オガムは、古代アイルランドで石に刻まれた二十文字。中世の写本には、その二十字それぞれに木の名を当てた「木のオガム」、鳥の名を当てた「鳥のオガム」、色を当てた「色のオガム」——と、二十の枡に何を入れるかを考えた一覧が、いくつも伝わっています。ここでは音を入れます。三つの当て方を、並べて試せます。

オガムの二十字のうち、Beith=B・Coll=C・Dair=D・Ailm=A・Eadhadh=E・Fearn=F・Gort=G の七つは、そのまま音名です。綴った言葉が旋律になります。残りの字は休符——それが寂しければ「みな鳴らす」に替えると、A〜Gを七字ごとに巡らせる当て方(フランス式の音名綴り)で全字が鳴ります。
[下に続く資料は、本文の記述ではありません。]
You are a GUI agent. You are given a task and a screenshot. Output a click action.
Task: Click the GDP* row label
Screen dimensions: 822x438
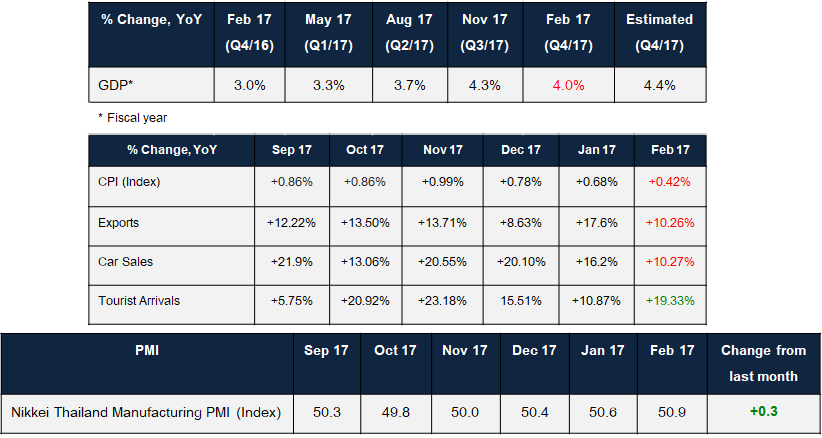(x=119, y=85)
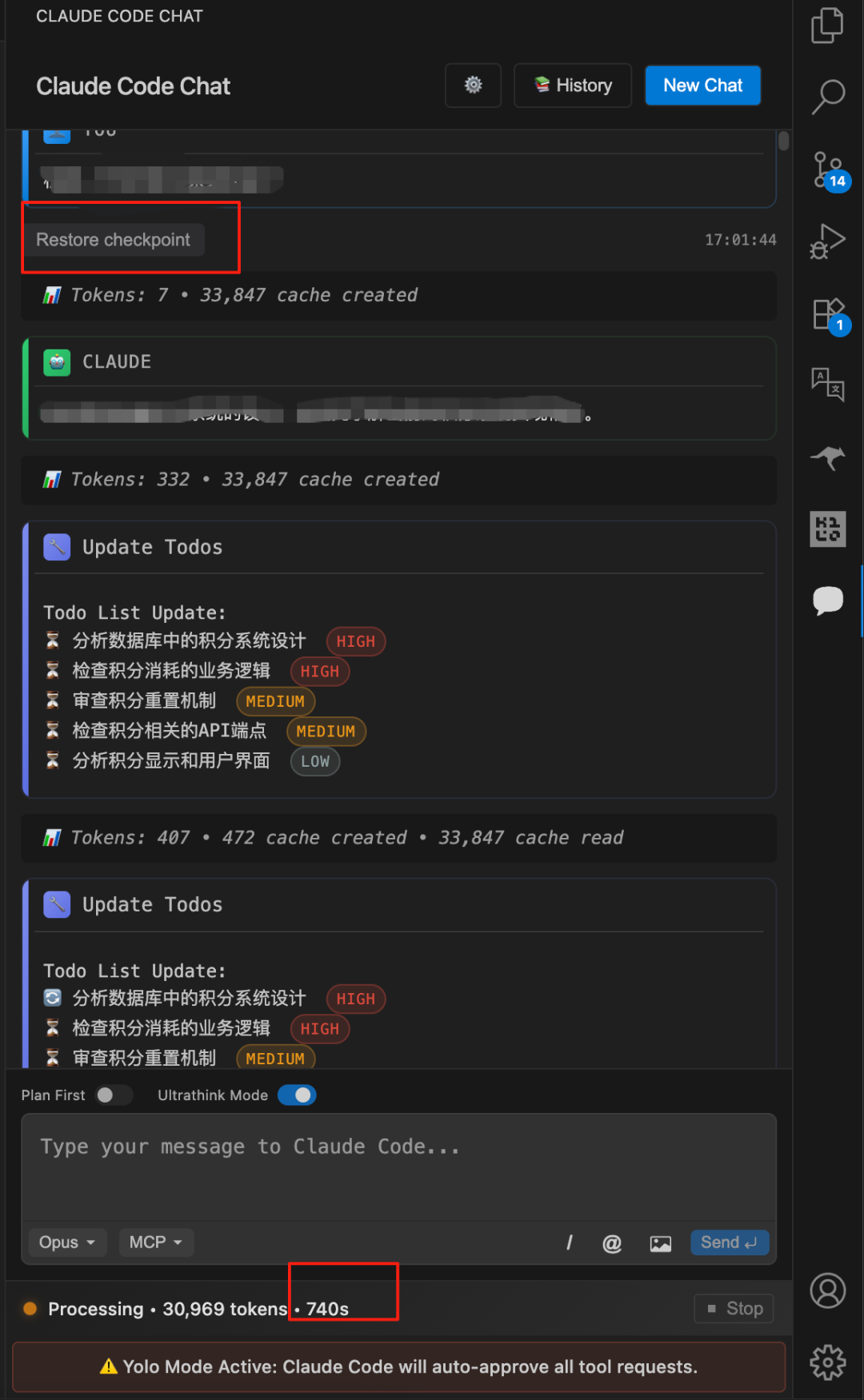The height and width of the screenshot is (1400, 864).
Task: Click the image attachment icon near Send
Action: tap(660, 1242)
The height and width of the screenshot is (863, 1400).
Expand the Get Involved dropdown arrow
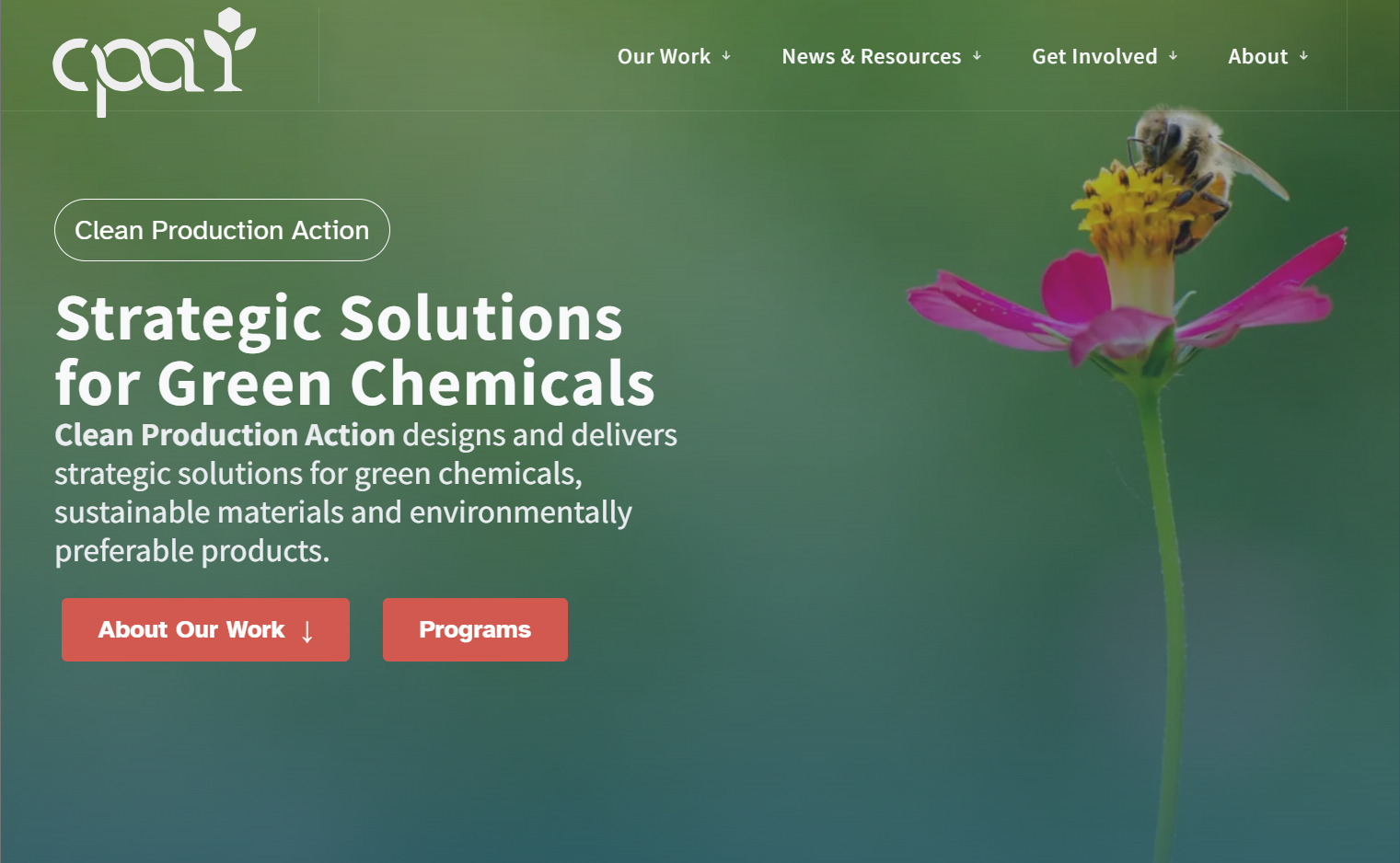point(1174,57)
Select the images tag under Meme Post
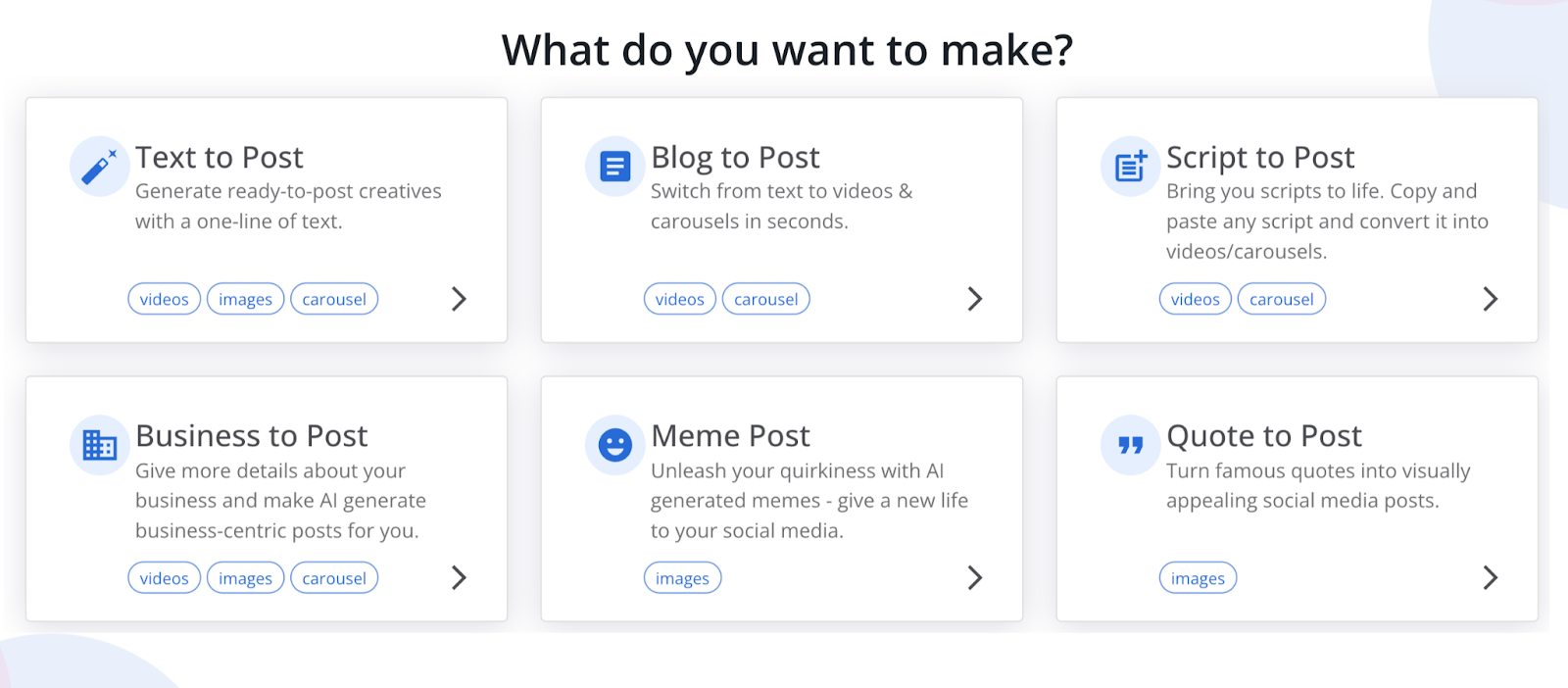The image size is (1568, 688). coord(683,578)
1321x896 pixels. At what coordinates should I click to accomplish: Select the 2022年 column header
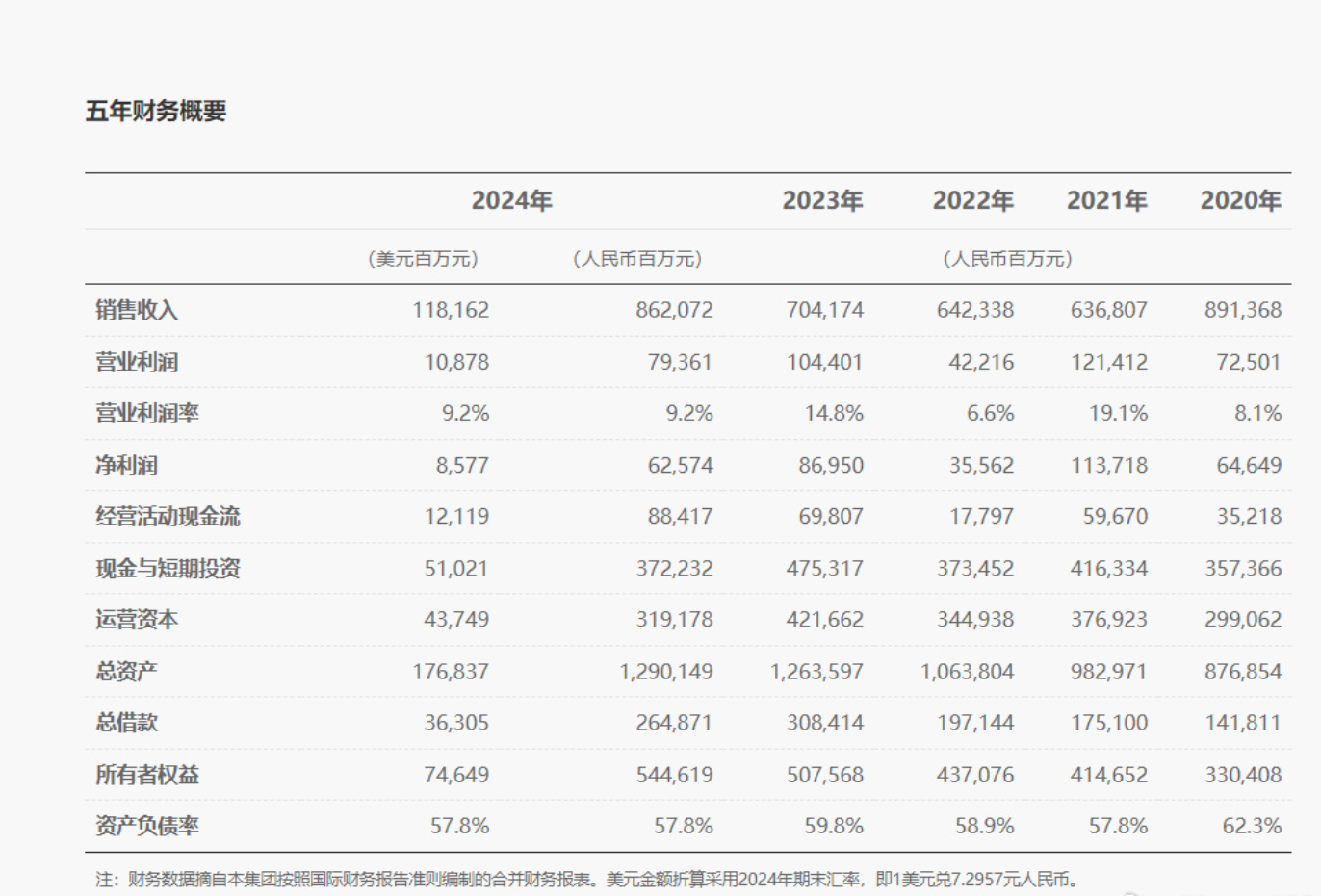(972, 200)
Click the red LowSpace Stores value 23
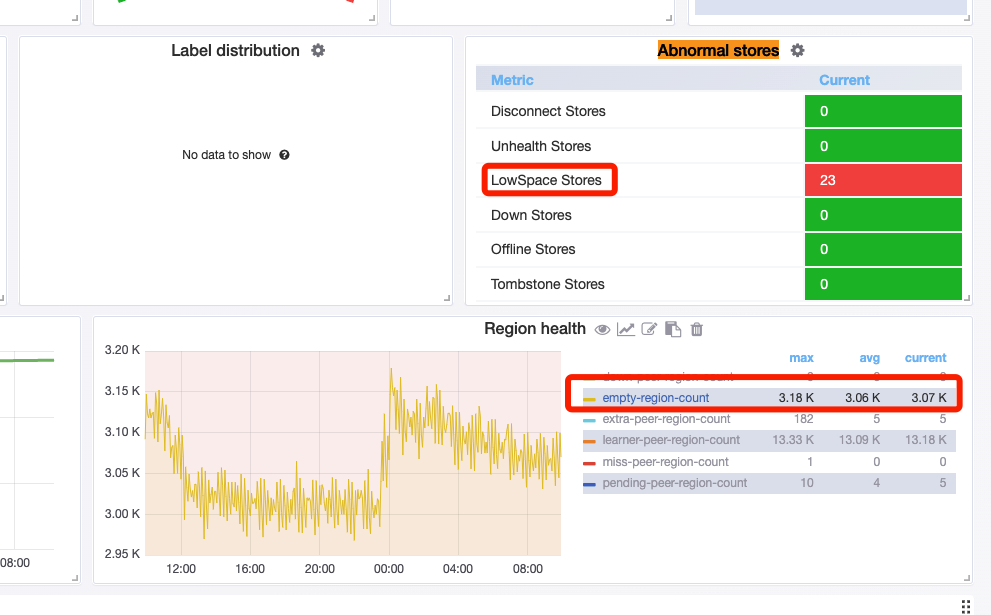This screenshot has height=615, width=991. [x=882, y=181]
並べ方が二通りあります。四×五——オガムは四アクメ×五本で二十字、半音を含まない五音音階は四オクターヴで二十音。余りなく収まります(McManusが第二章で論じる「タリー(数え棒)としてのオガム」の骨を、そのまま音に移したもの)。弦の列——二十字を、ハープの手の届く二十弦として一列に並べる読み。オブォイルが「フィンの梯子は運指表だ」と言ったのはこの形で、七音の旋法はこちらでないと収まりません(四×五の格子だと二音余ります)。

『オガム書』変種第一番「フィンの梯子(Aradach Fionn)」——一字ごとに独自の幹を立てる形。Seán Ó Boyle はこれをハープの運指表と読みました(『Ogam: The Poet's Secret』1980)。証明はされていませんが、反証もされていません。二十の桟に二十の音を掛け、左から右へ読みます。桟を押して刻んでください。

二十の字に、二十の音。行を押すと、その音が鳴ります。下の卓で調律を、「造りで」の面で音階と主音を変えると、この表も追って動きます。書き出しを押せば、この二十音がそのまま低いほうから順に鳴る音階として出ます。

BPM

典拠。Damian McManus『A Guide to Ogam』(An Sagart, 1991) / Seán Ó Boyle『Ogam: The Poet's Secret』(Gilbert Dalton, 1980) / In Lebor Ogaim(『バリモート書』所収, 1390年)。
但し書き。「音のオガム」が歴史上使われた証拠はありません。二十字を別の領域に写した一覧を作ること自体は、『オガム書』が百ほど並べている作法どおりですが、ここに並ぶ当て方はこの工房の案です。木の名は伝統的な当てで、後代の学説を含みます。